Alors, institué le 21 juin 2001, le FQRSC intègre les activités qu'exerçait auparavant le Conseil québécois de la recherche sociale et une part importante des responsabilités qui étaient dévolues jusqu'alors au Fonds pour la formation des chercheurs et l'aide à la recherche, le fonds FCAR. La création du FQRSC a suscité de grands espoirs. J'aimerais ici rappeler brièvement les objectifs et les fondements de cette réorganisation et dire quelques mots sur la place que s'est taillée le FQRSC depuis cette refonte.
La réorganisation des fonds subventionnaires de 2001 répondait à l'un des objectifs de la Politique québécoise de la science et de l'innovation, soit d'assurer un partage plus équilibré des dossiers et des leaderships afin que le système québécois de la recherche soit plus efficace. Cette nouvelle configuration des fonds de recherche québécois a été conçue de façon à correspondre davantage à celle des fonds de recherche canadiens, et ce, dans le but d'accroître la part des chercheurs et étudiants d'ici dans l'obtention des subventions et des bourses provenant du gouvernement fédéral.

**Données fournies**
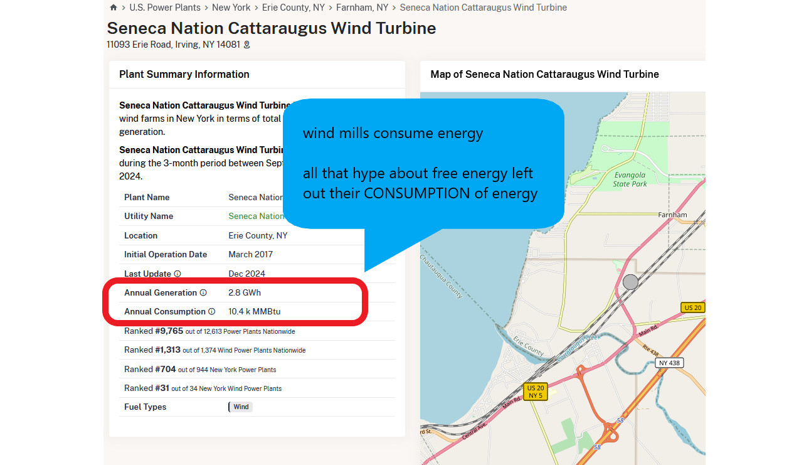Click the Ranked #9,765 nationwide row

(x=209, y=331)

**Consignes**
1. Dressez la liste de tous les organismes que l'extrait sur la réorganisation des fonds de recherche québécois désigne par un nom propre ou par un sigle.
2. Recopiez mot pour mot le passage de l'extrait sur la réorganisation des fonds de recherche québécois qui va de « La réorganisation des » jusqu'à « du gouvernement fédéral. » inclus.
3. Poursuivez le texte sur la réorganisation des fonds de recherche québécois à partir de l'endroit où il s'arrête.

**Réponses attendues**
1.
- FQRSC
- Conseil québécois de la recherche sociale
- Fonds pour la formation des chercheurs et l'aide à la recherche (fonds FCAR)

2.
La réorganisation des fonds subventionnaires de 2001 répondait à l'un des objectifs de la Politique québécoise de la science et de l'innovation, soit d'assurer un partage plus équilibré des dossiers et des leaderships afin que le système québécois de la recherche soit plus efficace. Cette nouvelle configuration des fonds de recherche québécois a été conçue de façon à correspondre davantage à celle des fonds de recherche canadiens, et ce, dans le but d'accroître la part des chercheurs et étudiants d'ici dans l'obtention des subventions et des bourses provenant du gouvernement fédéral.

3.
Cette refonte des fonds visait aussi à répondre à une nouvelle vision de la recherche, à savoir que la compréhension de la réalité passe par divers points de vue qui sont complémentaires, voire intégrés les uns aux autres. Dorénavant, les interventions des fonds sont basées sur des objets de recherche plutôt que sur des disciplines. Autrement dit, ce n'est plus sur la base de la discipline d'appartenance du chercheur qu'une demande est acheminée à l'un des trois fonds, mais bien selon son objet de recherche.
Ce nouveau découpage entend favoriser l'approche thématique et stimuler la multidisciplinarité en recherche. Il veut aussi assurer le plein développement de la recherche à l'intérieur de chacun des grands secteurs que sont ceux des sciences sociales et humaines, ceux des sciences naturelles et génie, et de la santé, tout en évitant le dédoublement de financement d'une même demande de subvention, un motif aussi important dans la réorganisation de 2001.
Où en sommes-nous aujourd'hui? Alors, nul doute, le FQRSC a bien intégré cette vision de la recherche en termes d'objets de recherche plutôt que de disciplines. Aujourd'hui, les créneaux d'excellence développés par les équipes et les regroupements financés par le FQRSC se pratiquent sur une base multidisciplinaire et font écho ou s'insèrent dans des problématiques sociétales d'envergure.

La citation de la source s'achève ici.